18. November 2010



Wie war das noch, warum wollte ich da eigentlich hin? Mal überlegen. Ich habe ungefähr 1972 das letzte Mal Olympia geguckt. Ich bin in keinem Sportverein und auch keine Neonazisse. Obwohl ich mir Kraft meiner Wassersuppe erlaube, Lenis lichtbildnerisches Werk sehr zu schätzen. Das eine hat übrigens mit dem anderen nichts zu tun. Ich mag Pathos und Patina. Darauf war ich neugierig. Pathos war kaum zu finden, im olympischen Dorf von 1936 im brandenburgischen Elstal, aber Patina und dieses geheimnisvolle Gefühl vom Stillstehen der Zeit. Man findet das an Orten, an denen die Menschenhand lange nicht mehr oder kaum eingegriffen hat. In Naturreservaten, Naturschutzgebieten. Dann entfaltet sich ungehemmt die elektrische Aura der kleinsten Erdbewohner. Der Tanz der zurückgekehrten Mikroben. Die einst vom Menschen zurechtgestutzte, geformte Materie verbindet sich wieder mit den wilden Organismen und bekommt jenen atmenden, unerschrockenen Rhythmus zurück, den sie im Urzustand hatte. Ich liebe das. Die harten Kanten werden wieder weich. Die glatten Flächen porös und bewohnbar für die kleinsten Wesen. Wände, die zu leben scheinen, die vielen Abstufungen von Ocker an einer zuletzt irgendwann in der Mitte des letzten Jahrhunderts verputzten Fassade. Wenn alles instand gesetzt wäre, dort in Elstal, wäre es nur halb so schön. Aber ich will mir noch ein bißchen Text aufheben für die anderen neun Bildstrecken, die mir dort widerfahren sind. Nun fühlt es sich an, als sei ich nicht fünf Stunden, sondern fünf Wochen dort gewesen, in diesem verschlafenen kleinen Dorf in Brandenburg, das ich eigentlich ja immer noch nicht kenne.

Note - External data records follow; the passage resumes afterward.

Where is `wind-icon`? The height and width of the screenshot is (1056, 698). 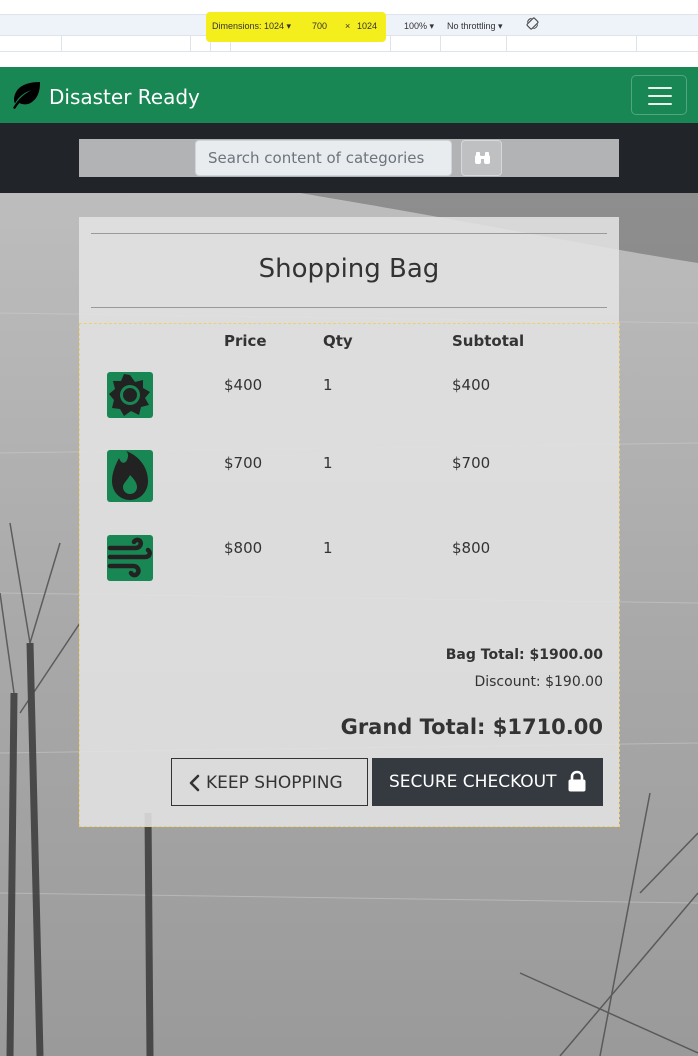
wind-icon is located at coordinates (130, 558).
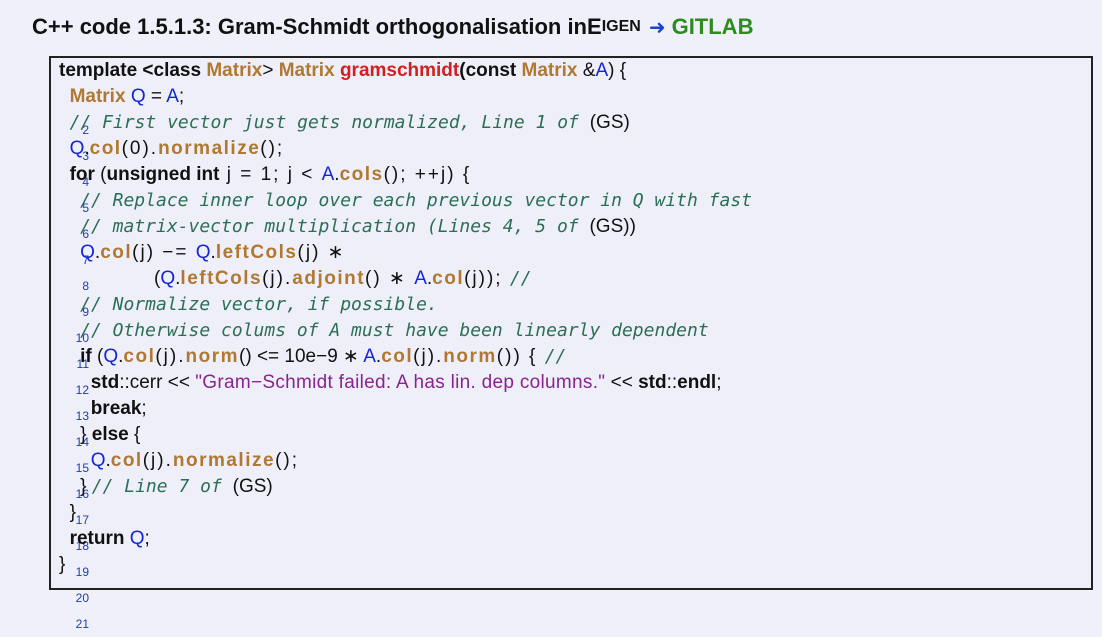 The width and height of the screenshot is (1102, 637). I want to click on code-token: (j) ∗, so click(322, 252).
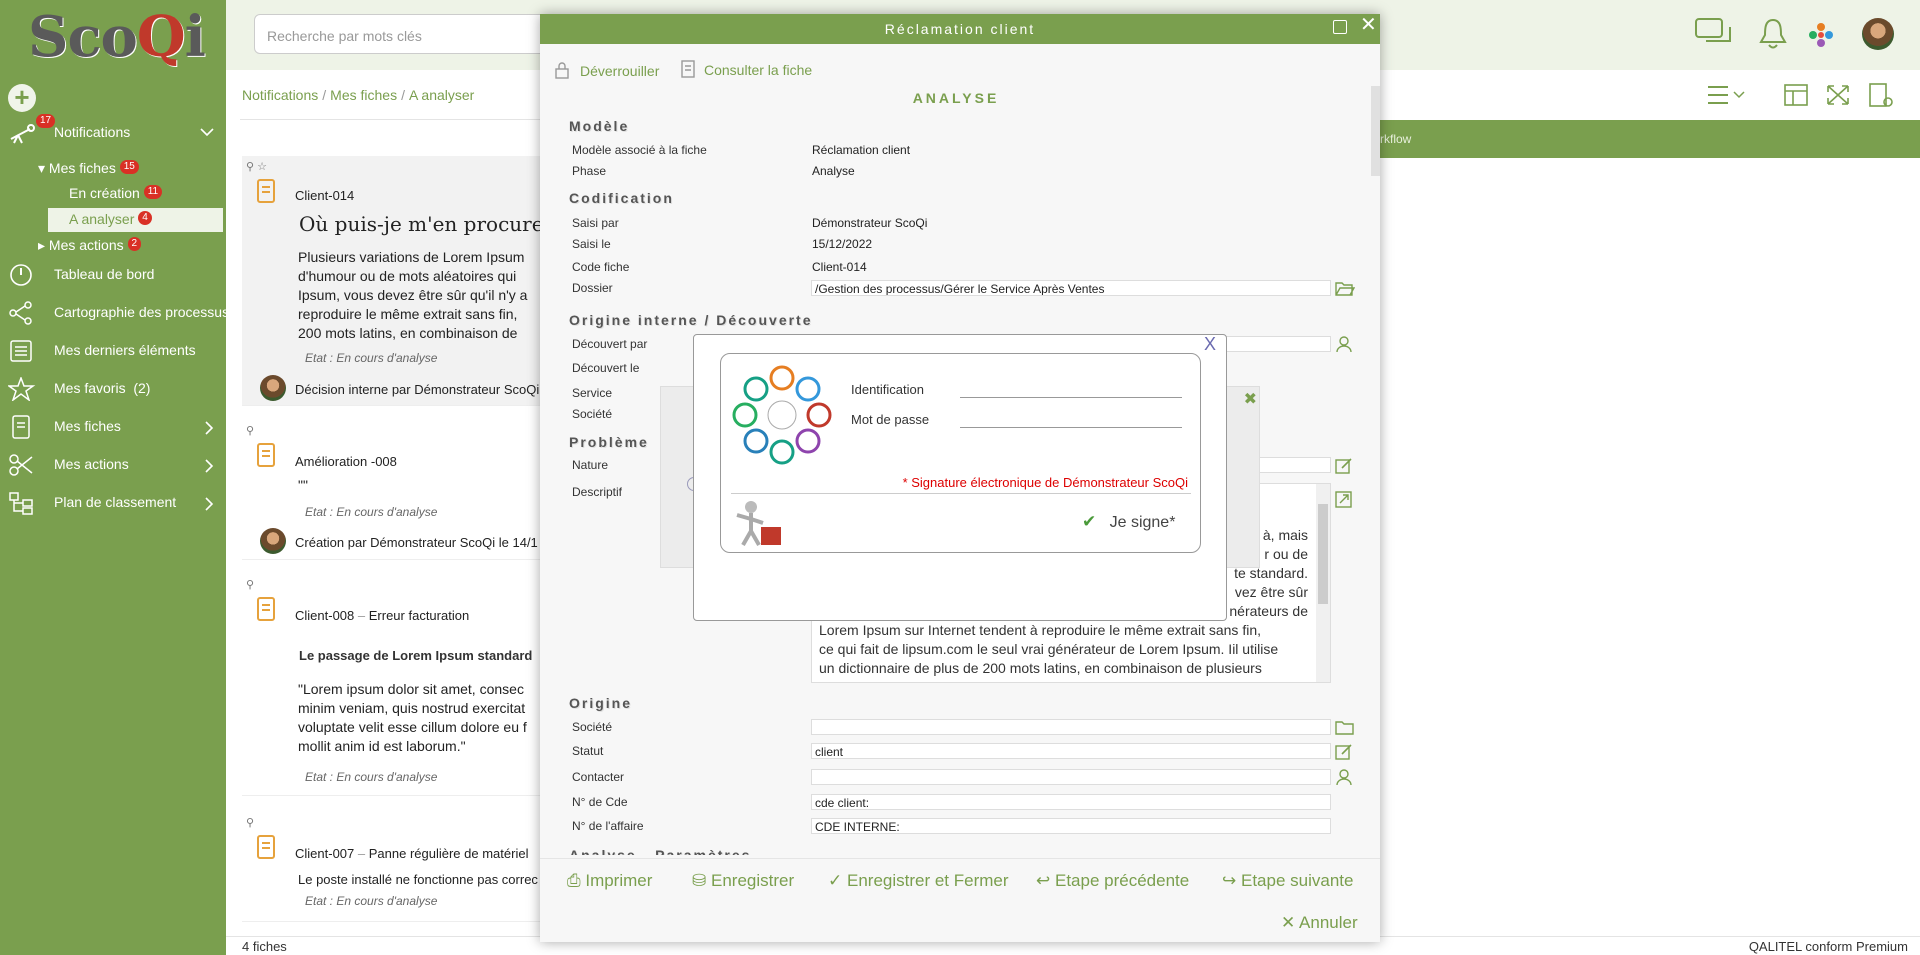 The height and width of the screenshot is (955, 1920). What do you see at coordinates (1112, 881) in the screenshot?
I see `previous-step-button: ↩ Etape précédente` at bounding box center [1112, 881].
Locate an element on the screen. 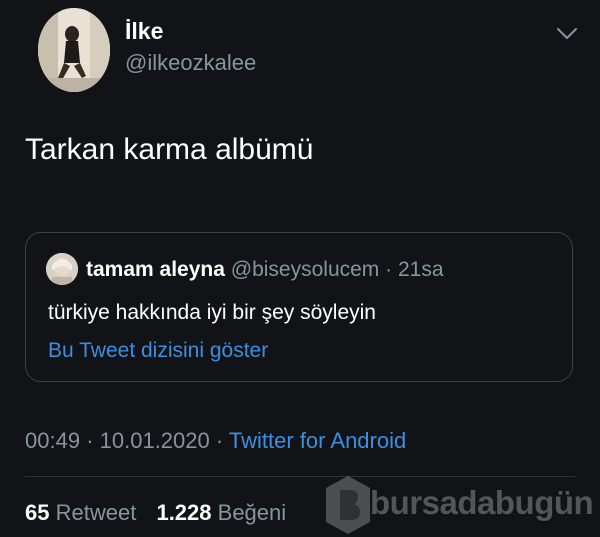  chevron-down-icon is located at coordinates (567, 34).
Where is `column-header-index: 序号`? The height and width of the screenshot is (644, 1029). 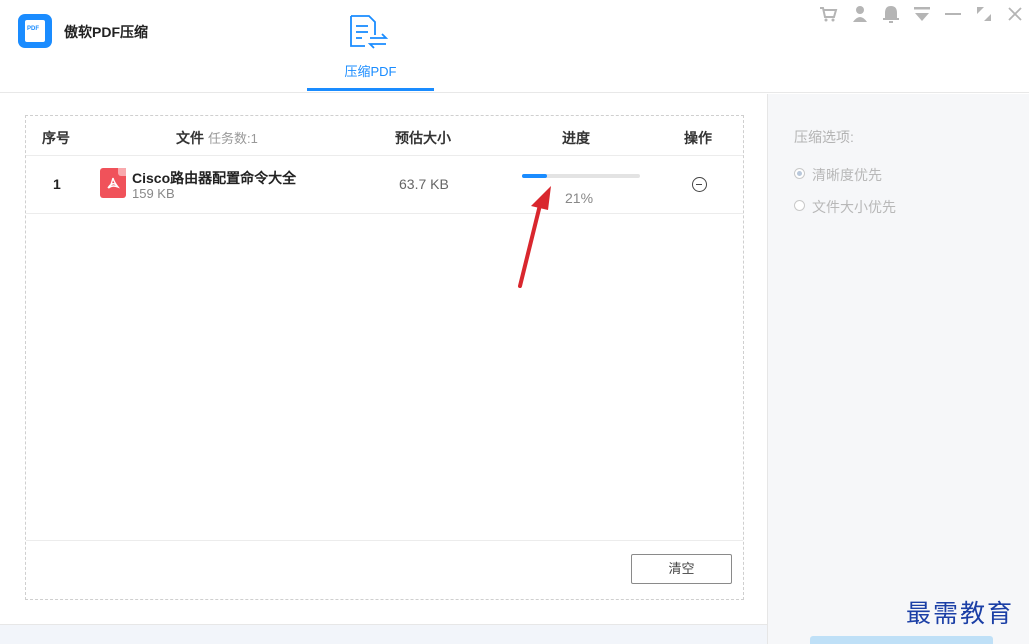
column-header-index: 序号 is located at coordinates (56, 138).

Ich kam am Bahnhof an, es war ein Sonntag und ich nahm zur Kenntnis, dass der einzige Bus sonntags nie fährt. Auf einen kleinen Zettel kritzelte ich grob den Weg, noch zuhause. Dann war es recht einfach, immer diese lange Autostraße entlang, vorbei an einer struppigen Talsenke den Weg zu finden. Es gab ein, zwei Schilder. Windig war es. Und sonnig. Vor dem Eingang des olympischen Dorfes, gegenüber einer Wohnsiedlung war ein Platz mit der Bushaltestelle und ein paar Bänken und einer Till Eulenspiegel-Figur. Was mich freute, weil Till ein wilder Vogel war, ein kleiner Anarchist. Der Spiegel in seiner Hand hatte sogar eine richtige Spiegelfläche. Ein bißchen märchenhaft. Wenn ich es recht erinnere, zahlte ich einen Euro Eintritt. Oder waren es zwei? Es war jedenfalls so wenig, dass man schon deshalb das Gefühl haben konnte, ganz weit weg zu sein. Wie man manchmal über sehr niedrige Preise in anderen Ländern gerührt ist, weil man von zuhause anderes gewohnt ist. Den Eintritt entrichtete man an irgendeiner Bretterbude in der Nähe des Eingangs. Ich fragte nach einem Lageplan, irgendeinem Faltblättchen vielleicht? Das war gerade alles vergriffen. Vielleicht noch fünf andere Leute, eine Familie, war auch im Begriff ins olympische Dorf zu wandern. Sonst weit und breit kein Mensch. Großartig. Das erste was auffällt, sind die durch dicke Taue abgesperrten Wiesenflächen mit den Schildern "historische Fläche, bitte nich...". Man schaut auf die Wiese und denkt so "aha, historisch!". Aber weiter ist da nichts.


is jut, is jut Mann.

Und dann plötzlich diese kaum sichtbare Ruine, mit Planen verkleidet und einem rundumlaufenden, mannshohen riesigen Banner mit historischen Schwarzweiß-Fotografien. Es ist die verfallene Schwimmhalle, die wiederhergestellt wird. Die alten Fotos haben mich sehr fasziniert. Wieviel Leben, Lebensfreude in diesen wenigen Wochen dort einzog. Die Athleten schienen ziemlich viel Spaß zu haben. Ich machte ein paar Fotos mit mir und vor allem Jesse Owens und ging weiter, der Sonne entlang. Hier war also der Waldsee, wie ich auf dem Schild lese. Mit einer finnischen Sauna. Eine weite, offene Talsenke in der Landschaft, die auch in Schweden sein könnte. Wälder ringsum. Der See ist wieder verlandet, er wurde nur zum Komfort der Athleten mit Wasser gefüllt. Ich stelle mir vor, wie sich die Sportler aus aller Herren Länder dort vergnügten und den Eindruck haben mussten, dass sich das Gastgeberland wirklich Mühe gegeben hatte, den Gästen möglichst viele Annehmlichkeiten zu bieten. Das hat mich schon beeindruckt. Und hinter der Biege des nächsten Birkenwäldchens konnte ich ein großes Gebäude erahnen.